## READING TEXT
The Hoax
Page 41
After his trip to Zurich, Bob Morvillo returned to New York and flew on from there to Barbados for a week’s vacation with his wife. In Barbados he picked up Time and read the story, which quoted him as saying, in a warning to Maury Nessen: “All right, but Irving should know that we’ll break his balls before the grand jury if he says he met with Hughes.” Morvillo had never said anything faintly resembling those words, and he had never spoken to a Time reporter. He flew into a mild rage and handed the article to his wife. She read it and said: “This man Irving must be a horrible person.”
Morvillo laughed. “I just finished telling you that everything they said about me and the U.S. Attorney’s office was a lie. What makes you think the rest of the garbage they write is true?”
It was a good summing up, but it also occurred to us that Time might be launching an advance smokescreen to obscure any possible revelations concerning their sister publication, Life. It was already known that we had had access to the version of Noah Dietrich’s autobiography written by Jim Phelan, but no one as yet had revealed that our principal mine of information was the secret files of Time-Life itself. Apparently no one in the publishers’ ranks intended to reveal it, either. Ralph Graves, Life’s Managing Editor, who with Dave Maness had given me access to the files that past June, wrote an extraordinary editorial in the February 25th issue of Life. “Close parallels,” he said, “have been discovered between Irving’s book and an unpublished manuscript by James Phelan based on talks with Noah Dietrich (Time, Feb. 21), but much remains unaccounted for and much remains to be learned about Irving’s sources and how he got them. Both Life and McGraw-Hill intend to continue their investigations …”
“For Christ’s sake,” I said to Dick, astonished. “They know where I got the material. From them!”
Dick shook his head sadly at what he considered my naïveté. “You forget, amigo, there’s no con game without a mark, a sucker. And more often than not, the mark makes it all work because he thinks he’s going to make a killing. He usually shuts up at the end and you don’t hear a peep out of him — unless, of course, it gets down to the wire and he knows someone else is going to blow the whistle. Remember W. C. Fields’s classic statement. It’s the last word on hoaxes: ‘You can’t cheat an honest man.’”
“Come on. What are you trying to give me? The people at McGraw-Hill and Life are honorable men.”
“So was Brutus, and I’m not trying to give you anything. The judge is going to give it to you, schmuck — right between the eyes.” Dick guffawed.
“That reminds me,” I said seriously, “what do you say when he peers down at you and pronounces sentence? Can you protest? Or do you just say: ‘Thank you, Your Honor …’?”
“You don’t say anything.” Dick’s laughter trailed off, too. “You just faint.” He managed a weak smile —” But don’t worry about hurting yourself on the floor of the courtroom. If you fall in the right direction, you’ll land on me.”
Harold McGraw had finally announced, “We’ve been taken,” and McGraw-Hill was later to return to Life the monies received for serialization rights.

## WHAT IS BEING ASKED
According to the book excerpt above, in which issue of Life did Ralph Graves's editorial appear?

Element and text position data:
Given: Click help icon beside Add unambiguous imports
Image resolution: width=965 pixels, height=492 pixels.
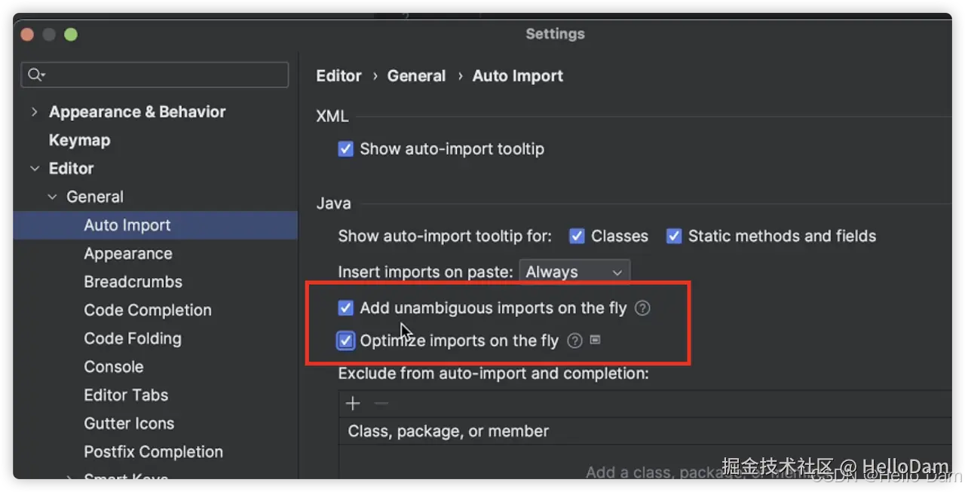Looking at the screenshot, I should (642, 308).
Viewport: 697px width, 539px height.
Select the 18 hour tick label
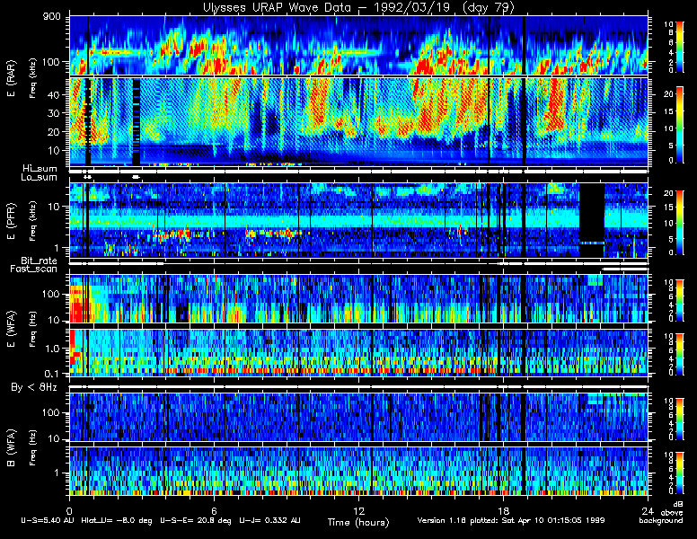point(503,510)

## RESULT OF THIS TASK
The February 25th issue.